Oposisi Tandatangani Kesepakatan dengan Presiden Ukraina

Peace Deal Signed to End Bloodshed in Divided Ukraine

Editor : Ismail Gani
Translator : Novita Cahyadi


Oposisi Tandatangani Kesepakatan dengan Presiden Ukraina
Unjuk rasa di Kiev, pemimpin oposisi Vitali Klitschko disalami Presiden Ukraina Viktor Yanukovych (atas) dan aksi pengunjuk rasa (Foto2: Mail Online)

Kiev (B2B) - Presiden Ukraina Viktor Yanukovych dan tiga pemimpin oposisi utama, Jumat (21/2), menandatangani kesepakatan untuk melaksanakan pemilihan umum dan mengurangi kekuasaan presiden guna menyelesaikan krisis berdarah di negeri itu.

Kesepakatan tersebut menyangkut perubahan undang-undang dasar guna mengurangi wewenang presiden, pembentukan pemerintah persatuan nasional dan pemilihan dini presiden, kata kantor pers presiden Ukraina, seperti dilansir Xinhua.

Kesepakatan itu menyerukan penyelenggaraan pemilihan dini presiden tahun ini, meskipun belum ada tanggal yang ditetapkan. Pemungutan suara tersebut mulanya dijadwalkan diselenggarakan pada Maret 2015.

Berdasarkan kesepakatan itu, "pemerintah baru nasional" akan dibentuk dalam waktu 10 hari.

Para penengah Uni Eropa menandatangani sebagai saksi --menteri luar negeri Jerman, Prancis dan Polandia, kata kantor pers itu.
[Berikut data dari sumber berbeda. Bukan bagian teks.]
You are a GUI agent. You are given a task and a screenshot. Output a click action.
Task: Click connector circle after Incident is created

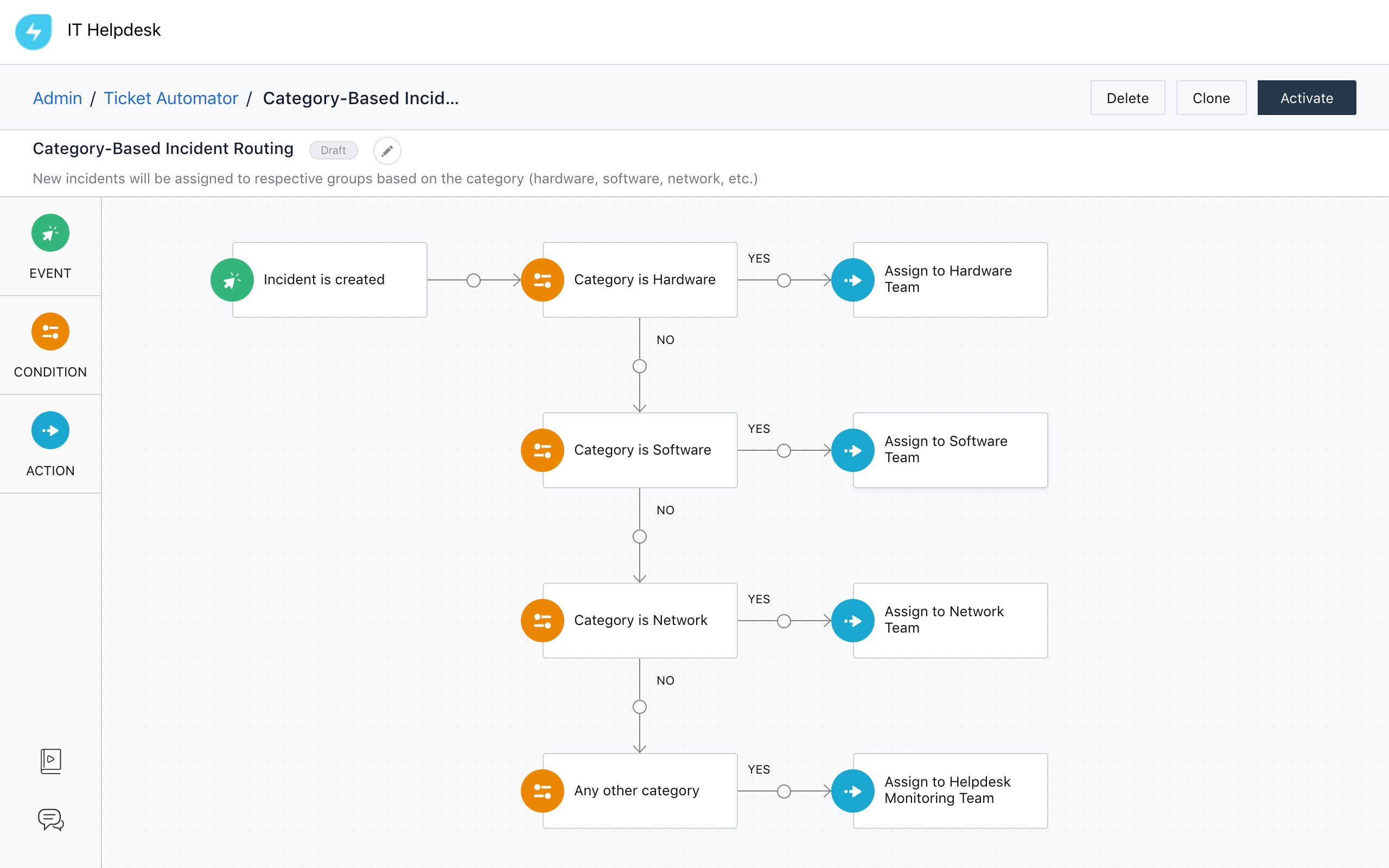coord(474,280)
Dalam waktu satu jam setelah penandatanganan, parlemen Ukraina melakukan pemungutan suara guna memulihkan undang-undang dasar 2004, yang membatasi kekuasaan kepala negara dan memberi parlemen kendali lebih besar mengenai susunan pemerintah, termasuk perdana menteri.

Sebanyak 386 dari 450 anggota parlemen mendukung peraturan itu.

Parlemen juga melakukan pemungutan suara guna mendukung penyelenggaraan pemilihan presiden paling lambat Oktober 2014 dan amnesti bagi semua pemrotes yang terlibat dalam pawai anti-pemerintah.

Kiev - A tense calm prevailed in the Ukrainian capital after President Viktor Yanukovych and opposition leaders signed a deal on Friday to end the country´s violent crisis which had left deaths and injuries.

The peace agreement envisaged constitutional changes, an early presidential election this year and the formation of a national unity government within 10 days.

However, things in the Independence Square, the main site of anti-government rallies since November, did not seem to be going as many expected.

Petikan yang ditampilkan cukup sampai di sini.